A bit logical argument.

**~~terrace215~~** · 04-26-2010, 11:51 AM

Originally Posted by god_43

wtf???? oh come on.....seriously this guy cant even hold a discussion in a professional manner...this is not even news??? its a forum post by some random guy on an internet forum??? bs! Terrance you should have known better than to post this here, it should have gone into the wamps (w/e its called) section. i call for this thread to be either closed or moved.

lol after reading the forum more the guy had this to say.... man this guy is just some intel troll nothing else!

Had the poster been pro-AMD, I doubt you would have had any complaints about where the thread was posted. Sadly, this site is becoming more and more like AMDZone every day.
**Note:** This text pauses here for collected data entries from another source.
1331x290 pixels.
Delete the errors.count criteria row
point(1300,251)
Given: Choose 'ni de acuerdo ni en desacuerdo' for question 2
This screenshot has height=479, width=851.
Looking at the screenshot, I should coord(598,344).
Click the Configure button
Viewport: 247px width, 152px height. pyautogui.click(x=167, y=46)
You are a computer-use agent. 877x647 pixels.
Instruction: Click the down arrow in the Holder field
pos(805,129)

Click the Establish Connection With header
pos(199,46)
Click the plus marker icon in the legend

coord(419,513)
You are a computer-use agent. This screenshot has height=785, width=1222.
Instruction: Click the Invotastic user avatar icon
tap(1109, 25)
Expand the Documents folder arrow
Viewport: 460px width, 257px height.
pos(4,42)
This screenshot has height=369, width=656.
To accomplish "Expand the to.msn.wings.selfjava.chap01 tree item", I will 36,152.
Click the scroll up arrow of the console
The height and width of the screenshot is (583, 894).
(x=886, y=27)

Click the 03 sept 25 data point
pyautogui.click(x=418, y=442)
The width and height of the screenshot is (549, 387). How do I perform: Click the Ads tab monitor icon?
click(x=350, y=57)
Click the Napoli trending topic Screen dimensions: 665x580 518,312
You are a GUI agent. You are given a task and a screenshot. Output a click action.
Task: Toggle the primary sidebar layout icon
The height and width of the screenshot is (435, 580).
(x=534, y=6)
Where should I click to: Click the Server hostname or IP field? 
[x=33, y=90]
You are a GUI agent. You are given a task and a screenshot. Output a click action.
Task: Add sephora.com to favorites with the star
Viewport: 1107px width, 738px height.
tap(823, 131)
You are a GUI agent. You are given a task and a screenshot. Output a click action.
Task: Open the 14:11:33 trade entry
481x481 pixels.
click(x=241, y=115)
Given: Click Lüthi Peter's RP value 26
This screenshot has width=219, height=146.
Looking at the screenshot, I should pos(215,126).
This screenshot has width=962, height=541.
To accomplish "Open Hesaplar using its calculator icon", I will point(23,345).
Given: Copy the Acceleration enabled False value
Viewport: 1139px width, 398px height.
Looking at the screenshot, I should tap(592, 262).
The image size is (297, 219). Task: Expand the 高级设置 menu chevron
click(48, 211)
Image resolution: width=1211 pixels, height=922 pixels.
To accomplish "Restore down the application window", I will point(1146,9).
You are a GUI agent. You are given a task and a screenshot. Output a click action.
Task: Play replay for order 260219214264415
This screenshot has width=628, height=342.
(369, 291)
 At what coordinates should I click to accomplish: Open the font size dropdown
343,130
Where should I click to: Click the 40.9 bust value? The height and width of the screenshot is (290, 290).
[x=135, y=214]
**trinibwoy** · 04-26-2010, 11:56 AM

How many C_O's can AMD have? This guy is outing people left and right including himself. If people are indeed feeding him info they'll know immediately who he is and probably won't take kindly to his little exposé. Entertaining stuff but it doesn't matter since the chip will speak for itself anyway.

**iMacmatician** · 04-26-2010, 12:02 PM

Originally Posted by trinibwoy

How many C_O's can AMD have?

Up to 26?

Maybe 28 if you include CrO and CθO (/calculator joke, why did I think of my old calculator…)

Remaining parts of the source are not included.